Wien (AK) - Die AK ist gegen die angekündigten Pläne des Kfz-Versicherers VAV, beschädigte Autos ihrer Kunden billig in den östlichen EU-Mitgliedsstaaten reparieren zu lassen. Sollten diesem Beispiel auch andere Kfz-Versicherungen folgen, würden damit zahlreiche Arbeitsplätze von den rund 29.000 Beschäftigten in den österreichischen Kfz-Werkstätten gefährdet werden, warnt die AK. Außerdem wird es für Konsumenten bei späteren Mängeln schwierig, zu ihrem Recht zu kommen, so die AK.
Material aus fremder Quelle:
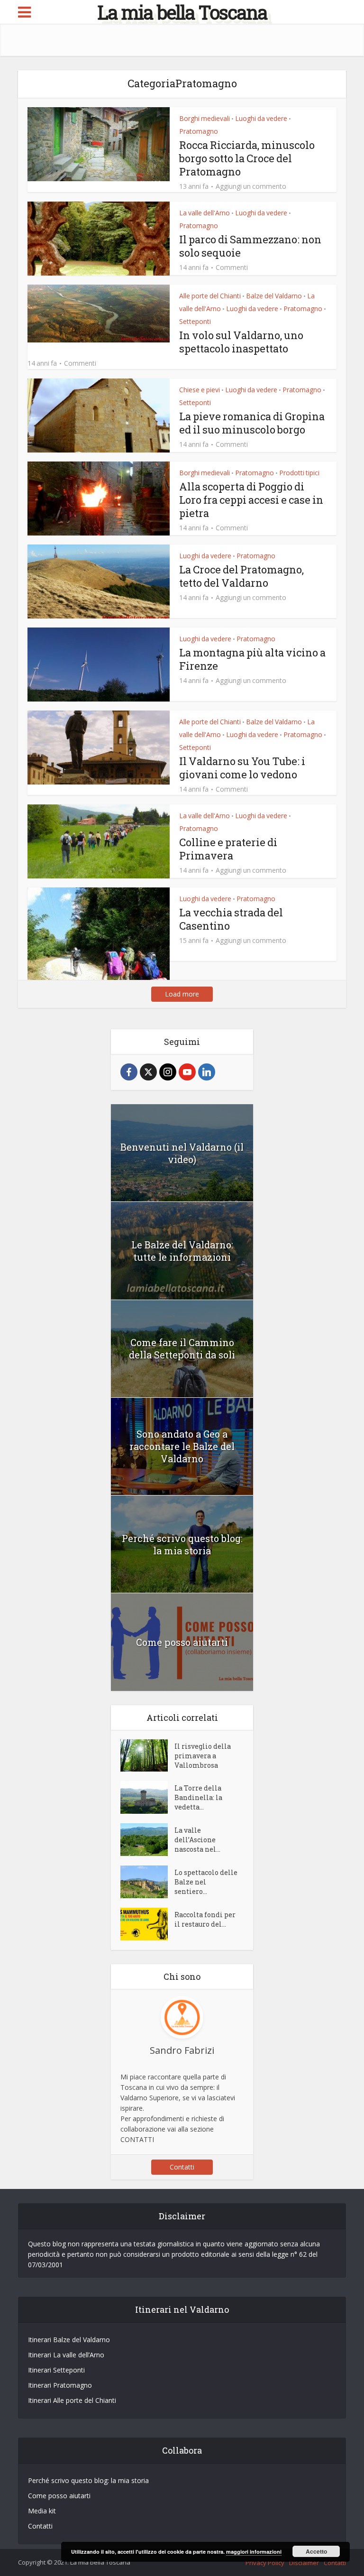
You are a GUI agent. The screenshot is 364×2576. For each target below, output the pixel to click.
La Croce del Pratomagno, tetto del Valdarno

Die AK befürchtet für die Konsumenten grobe Nachteile bei späteren Mängeln. Tritt zB nach der Reparatur ein Mangel auf, ist bei der Frage der Gewährleistung strittig, wo sie geltend gemacht werden kann - über die Versicherung oder direkt bei der ausländischen Reparaturwerkstätte. Im schlimmsten Fall müsste der Konsument selbst ins Ausland und sich mit der Werkstatt herumschlagen, zusätzlich kann die Sprache eine weitere Hürde sein, warnt die AK.

Außerdem können weitere Probleme auftreten. Versicherungen könnten aus Kostengründen Sammeltransporte durchführen und dadurch verzögert sich die Reparatur. So müssen sich die betroffenen Konsumenten bei nur kleinen Ausbesserungen gedulden und wochenlang auf ihr Auto warten. Das ist nicht zumutbar, sagt die AK.